Time-lapse imaging showing the dynamics of GFP-labeled microtubules. Strain DBY9580, containing either pTS210 (GAL1p-vector), pRB2785 (GAL1p-TUB1), or pRB2949 (GAL1p-TUB1-828), was grown in raffinose medium then supplemented with 2% galactose, 0.2% glucose for 1.75 h and imaged within 1 h (GAL1p-TUB1-828) or within 2 h as described in MATERIALS AND METHODS. (A) Still frames from time-lapse series, supplied as videos 7A_MT1.mov, 7A_MT2.mov, 7A_MT3.mov, 7A_MT4-5.mov, 7A_MT6.mov, and 7A_MT7.mov. Black frames in the long-term series indicate removal of nonfocused images. Bar, 3 μm. (B) Graphs showing microtubule length over time for the individual microtubules (MT1-MT7) labeled in A. Open circles indicate microtubules in the focal plane, and filled circles indicate a microtubule partially out of the focal plane.
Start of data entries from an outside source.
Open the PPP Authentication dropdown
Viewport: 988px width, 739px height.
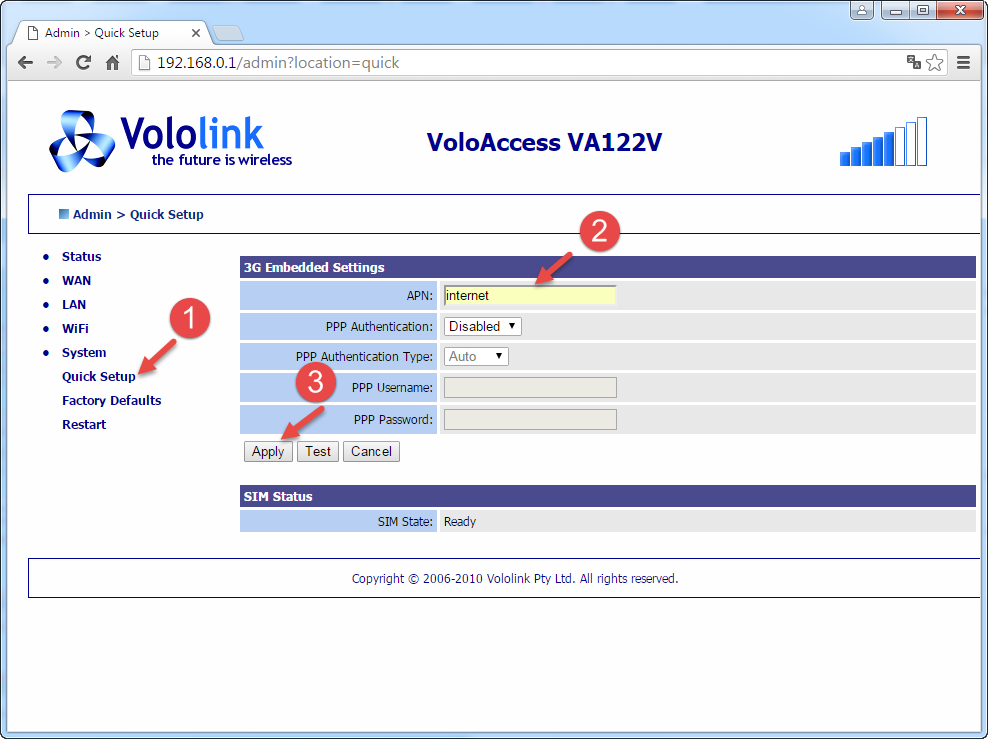tap(482, 326)
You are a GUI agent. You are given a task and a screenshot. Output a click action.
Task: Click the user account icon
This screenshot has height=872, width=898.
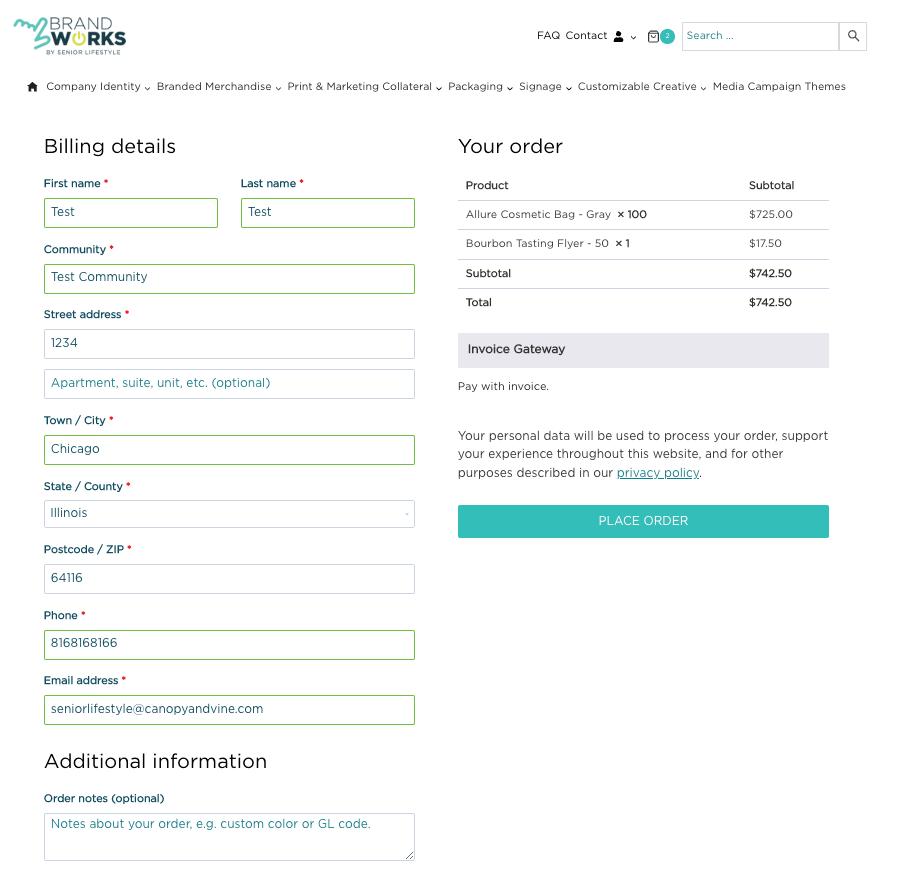point(619,37)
A best-fit line was drawn for each growth and shrinkage phase, and its slope is indicated below each plot. Inset graph indicates the length of microtubule MT7 during 36 min of observation.

Figure 8

Effect of nocodazole in cells expressing TUB1-828. Strains DBY9589 (GAL1p-TUB1) and DBY9590 (GAL1p-TUB1-828) were exposed to galactose for 2.5 h then placed onto a glucose medium containing 15 μg/ml nocodazole. (A) Visualization of GFP-labeled microtubules after placement of cells onto nocodazole. Time-lapse series are available in videos 8A_TUB1.mov (GAL1p-TUB1) and 8A_828.mov (GAL1p-TUB1-828). (B) Microtubule structures after 20-min exposure to nocodazole. Percentage of culture is indicated for each morphological class. At least 100 cells were counted for each strain. Arrow indicates microtubule unattached to spindle pole body. Bars, 3 μm.

Figure 9

Visualization of the effect of TUB3-E255A on microtubules after GAL1-shutoff of ectopic TUB1 expression. (A) Experimental scheme. Strain DBY9576, containing the lethal allele TUB3-E255A, is viable in galactose medium because suppressing quantities of wild-type TUB1 are expressed from the GAL1 promoter. When placed in glucose medium, transcription of the GAL1p-TUB1 copy is repressed, and the cells become inviable. A copy of GFP::TUB1 allows visualization of the microtubules. Strain DBY9574, which contains TUB3, serves as a control. (B) Microtubules in TUB3 and TUB3-E255A strains after 8 h of glucose repression of GAL1-driven TUB1. Time-lapse series showing the dynamics of the representative microtubules MT1 and MT2 are contained in the videos 9B_MT1.mov and 9B_MT2.mov. Microtubule lengths are plotted over time. Open circles indicate microtubules in the focal plane, and filled circles indicate a microtubule partially out of the focal plane. For MT2 plot, dotted line connects in-focus data points. Arrows indicate anaphase spindles with poles brighter than along length, and arrowhead indicates unattached microtubule. Bar, 3 μm.